___ Supplied material

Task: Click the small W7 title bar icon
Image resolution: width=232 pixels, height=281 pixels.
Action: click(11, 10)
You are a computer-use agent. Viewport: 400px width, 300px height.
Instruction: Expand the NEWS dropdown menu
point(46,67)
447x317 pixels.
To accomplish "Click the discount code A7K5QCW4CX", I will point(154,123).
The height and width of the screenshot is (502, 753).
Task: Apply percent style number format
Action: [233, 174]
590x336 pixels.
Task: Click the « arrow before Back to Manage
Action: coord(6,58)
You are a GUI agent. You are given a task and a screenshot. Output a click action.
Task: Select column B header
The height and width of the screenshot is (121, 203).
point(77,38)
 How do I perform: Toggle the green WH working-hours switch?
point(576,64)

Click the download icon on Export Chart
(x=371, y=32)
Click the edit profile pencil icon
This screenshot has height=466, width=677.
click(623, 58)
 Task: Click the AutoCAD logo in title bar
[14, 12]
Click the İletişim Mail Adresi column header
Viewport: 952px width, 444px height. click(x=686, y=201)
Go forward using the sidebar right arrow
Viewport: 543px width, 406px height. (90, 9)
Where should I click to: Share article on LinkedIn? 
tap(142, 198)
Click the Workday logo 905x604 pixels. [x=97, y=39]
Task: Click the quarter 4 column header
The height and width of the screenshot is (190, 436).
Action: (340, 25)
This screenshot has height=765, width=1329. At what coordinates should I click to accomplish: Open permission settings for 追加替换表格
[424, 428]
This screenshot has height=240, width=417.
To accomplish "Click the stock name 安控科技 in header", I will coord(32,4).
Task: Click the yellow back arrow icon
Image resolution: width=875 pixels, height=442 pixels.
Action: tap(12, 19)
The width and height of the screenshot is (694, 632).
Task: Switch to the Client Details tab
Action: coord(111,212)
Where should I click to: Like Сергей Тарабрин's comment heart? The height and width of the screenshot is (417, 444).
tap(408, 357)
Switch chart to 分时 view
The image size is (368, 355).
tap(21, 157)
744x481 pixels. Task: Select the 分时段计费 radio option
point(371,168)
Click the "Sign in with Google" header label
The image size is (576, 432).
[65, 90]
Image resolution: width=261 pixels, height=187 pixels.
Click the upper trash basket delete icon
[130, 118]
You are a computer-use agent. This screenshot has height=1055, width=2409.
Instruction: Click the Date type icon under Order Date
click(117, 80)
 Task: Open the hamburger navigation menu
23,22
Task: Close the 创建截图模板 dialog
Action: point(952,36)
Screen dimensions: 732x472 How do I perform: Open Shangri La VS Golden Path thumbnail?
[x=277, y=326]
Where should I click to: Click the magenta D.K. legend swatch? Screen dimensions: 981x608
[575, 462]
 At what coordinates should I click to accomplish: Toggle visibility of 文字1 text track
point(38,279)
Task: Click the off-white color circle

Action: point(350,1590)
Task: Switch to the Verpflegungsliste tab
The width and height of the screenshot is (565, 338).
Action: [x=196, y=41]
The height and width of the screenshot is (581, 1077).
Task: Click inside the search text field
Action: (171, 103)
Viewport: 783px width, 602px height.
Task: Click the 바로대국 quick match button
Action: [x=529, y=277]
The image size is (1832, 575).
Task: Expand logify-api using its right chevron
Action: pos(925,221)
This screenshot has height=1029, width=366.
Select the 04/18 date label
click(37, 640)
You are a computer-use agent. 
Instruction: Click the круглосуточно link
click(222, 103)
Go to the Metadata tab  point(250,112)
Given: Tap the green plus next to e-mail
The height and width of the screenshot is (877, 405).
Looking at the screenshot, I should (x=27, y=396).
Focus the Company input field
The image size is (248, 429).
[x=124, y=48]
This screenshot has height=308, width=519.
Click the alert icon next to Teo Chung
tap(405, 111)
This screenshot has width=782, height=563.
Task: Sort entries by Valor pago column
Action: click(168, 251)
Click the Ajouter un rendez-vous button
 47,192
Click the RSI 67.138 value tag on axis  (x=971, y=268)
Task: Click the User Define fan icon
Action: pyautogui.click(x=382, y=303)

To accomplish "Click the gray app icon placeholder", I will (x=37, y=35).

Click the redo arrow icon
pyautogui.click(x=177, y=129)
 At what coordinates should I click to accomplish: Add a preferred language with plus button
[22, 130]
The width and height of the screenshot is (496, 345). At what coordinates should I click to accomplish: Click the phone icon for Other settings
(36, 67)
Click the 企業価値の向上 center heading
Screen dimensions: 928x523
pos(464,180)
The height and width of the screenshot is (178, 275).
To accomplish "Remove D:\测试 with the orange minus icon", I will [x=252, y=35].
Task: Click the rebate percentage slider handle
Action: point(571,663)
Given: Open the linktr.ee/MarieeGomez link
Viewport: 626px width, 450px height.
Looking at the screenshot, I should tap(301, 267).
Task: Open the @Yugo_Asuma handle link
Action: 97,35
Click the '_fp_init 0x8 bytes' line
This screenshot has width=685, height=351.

______

Directions for this task:
Filter the entries and copy out every line with the word "computer".

Exercise response:
You are a computer-use agent. Viewport: 400px width, 300px height.
You are a computer-use agent. This screenshot has height=1055, width=2409.
You are a computer-use agent. 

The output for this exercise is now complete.